Hi all – Do you think it would be helpful to define a strict, unambiguous subset of Markdown/CommonMark? What I mean is that Markdown by default allows for several different ways to do lots of things, and the CommonMark spec allows for all sorts of extreme artifacts and syntax.

For example, a strict subset would specify one way to do emphasis (e.g. asterisks only), one way to do headings (e.g. octothorpes, called ATX I think), one way to do unordered lists (e.g. hyphens), and so forth. It could also strictly limit the length of delimiter runs and lock down other syntactic artifacts.

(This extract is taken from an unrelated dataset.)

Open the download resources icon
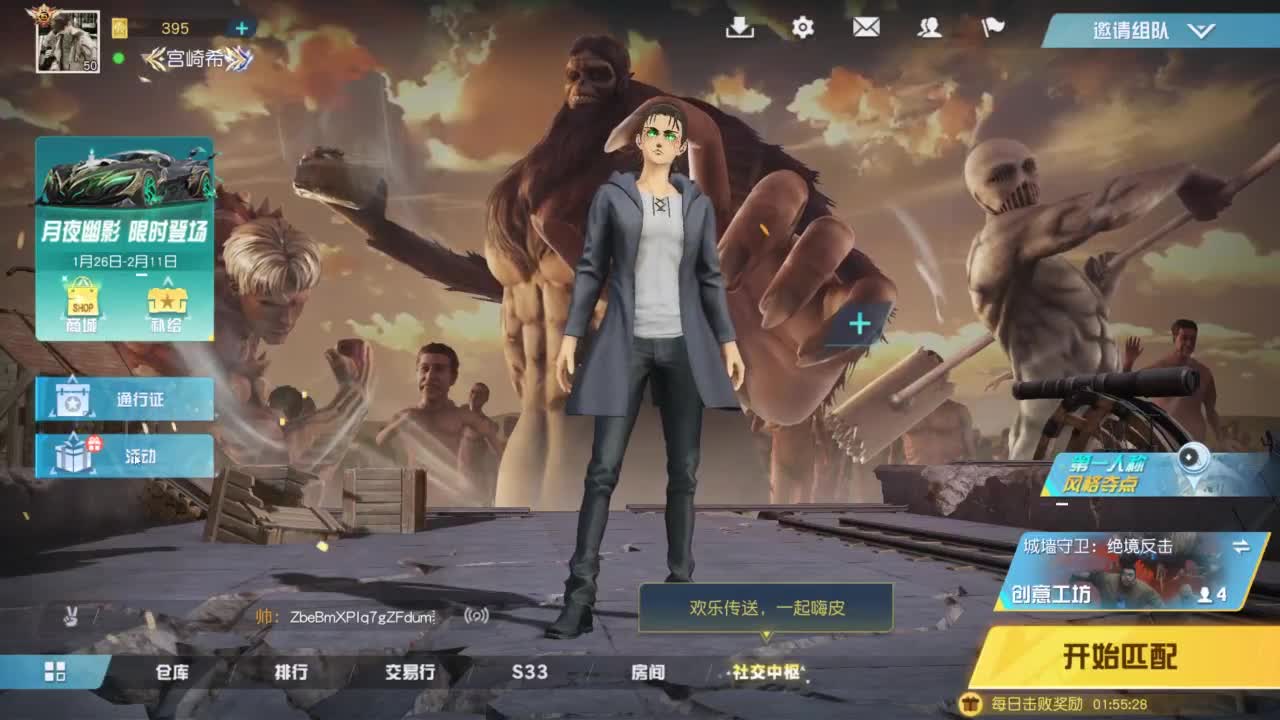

I wonder if having a much simpler strict subset would help clarify the full CommonMark spec, or make it easier to write. Certainly writing the spec for the strict subset would be easier than the CommonMark spec. And writing parsers would be easier.

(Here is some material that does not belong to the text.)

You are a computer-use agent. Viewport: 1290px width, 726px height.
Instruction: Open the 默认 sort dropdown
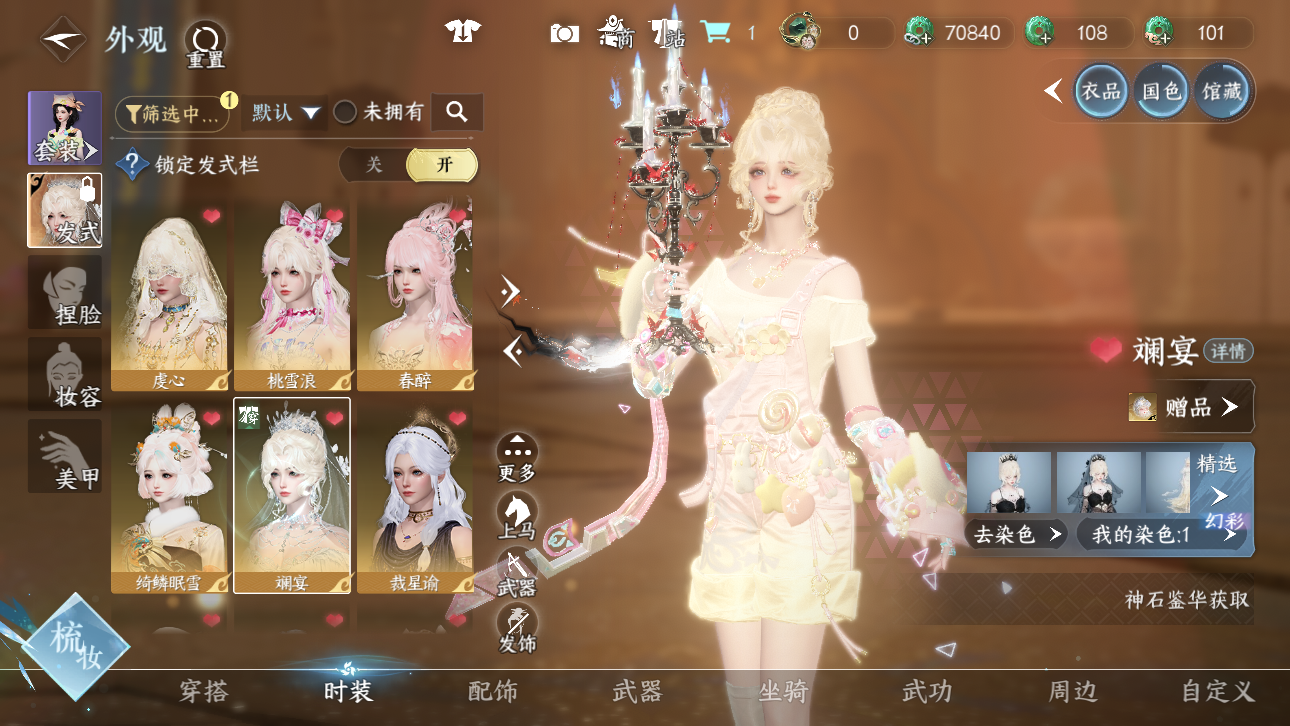click(288, 113)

Is there some other way such a project or subproject would help CommonMark? I don’t have any strong opinions here. It’s fine if it’s orthogonal and needs to be its own project.

This might seem similar to a Markdown linter that forces one way of doing each thing, but a linter isn’t a spec, and probably wouldn’t spawn lean standalone parsers.

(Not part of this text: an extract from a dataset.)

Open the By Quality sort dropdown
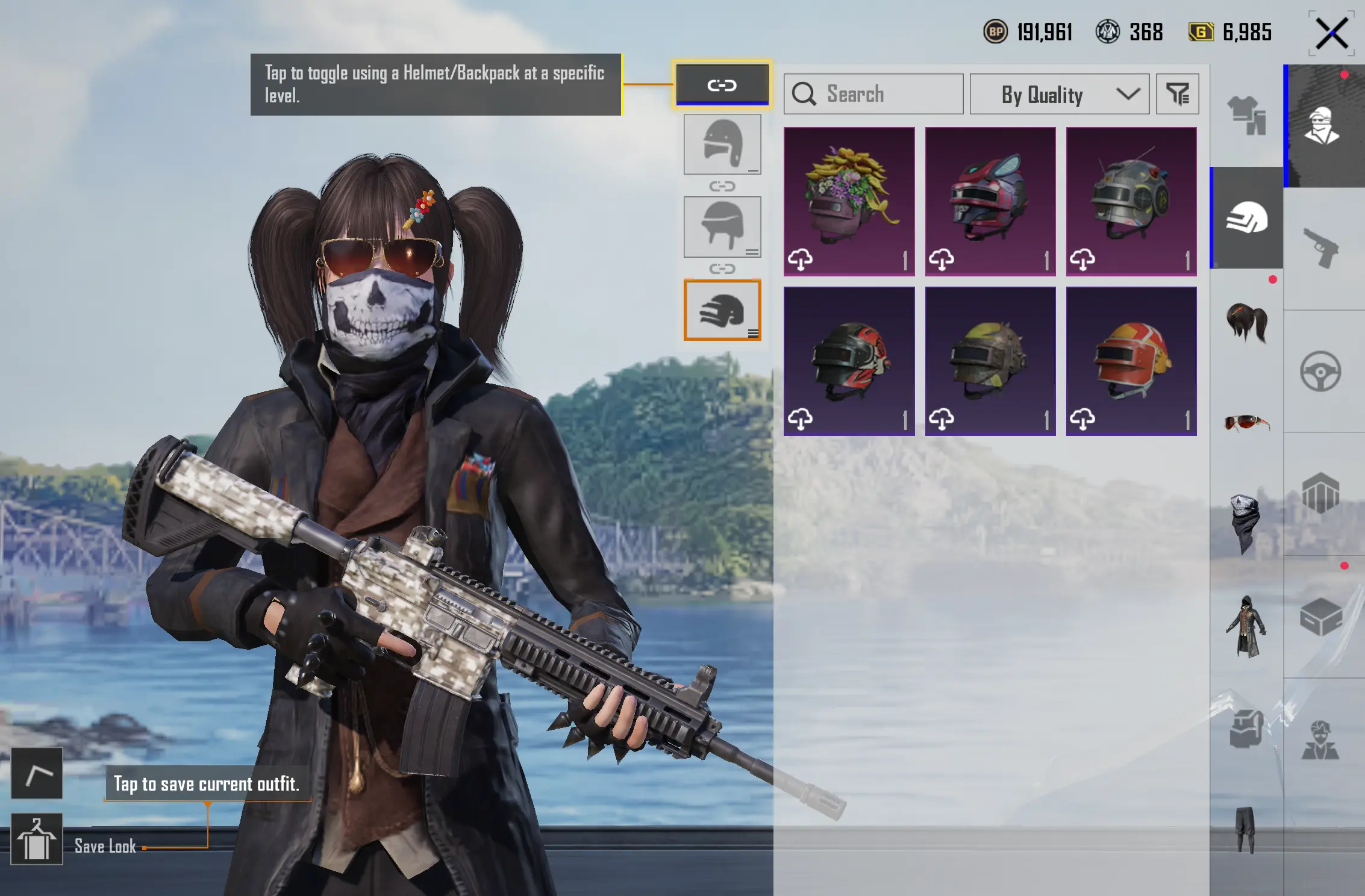 1059,95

Those of you who have written parsers – how much ease-of-parsing benefits do you think could be realized?

(A good name would be Stark, abbreviating STrict mARKdown, and a nod to the true King in the North. :grinning:)

2 Likes

I think it might be useful as a recommendation for automatic Markdown writers or convertors from other formats: They could generate something very similar to each other, which could likely be a good thing.

Enforced by parsers, imho not so much, if at all. Many apps would likely have to keep some backward compatibility with older documents anyway (and why to keep two so similar parsers around).

Also, I very much doubt that a wide consensus which of the duplicate to keep and which to remove could be reached: Many authors have already chosen whether they prefer e.g. a setext heading over ATX heading or vice versa: If you remove any of the two, the affected people quite likely won’t migrate to such strict parser at all, so it could actually add to the babel instead of solving anything.

3 Likes

I believe Markdown’s spirit and what makes it successful is the degree to which it is designed for humans as opposed to machines, that is to say the degree to which it is like a natural language and not like a programming language. Markdown is about getting the machine to parse what humans can read without a spec and write with little explanation. If it weren’t for machines we’d not need a spec at all. Humans can read each other’s ad hoc or idiosyncratic plain text styles effortlessly. If we had A.I. today, Markdown would be dead.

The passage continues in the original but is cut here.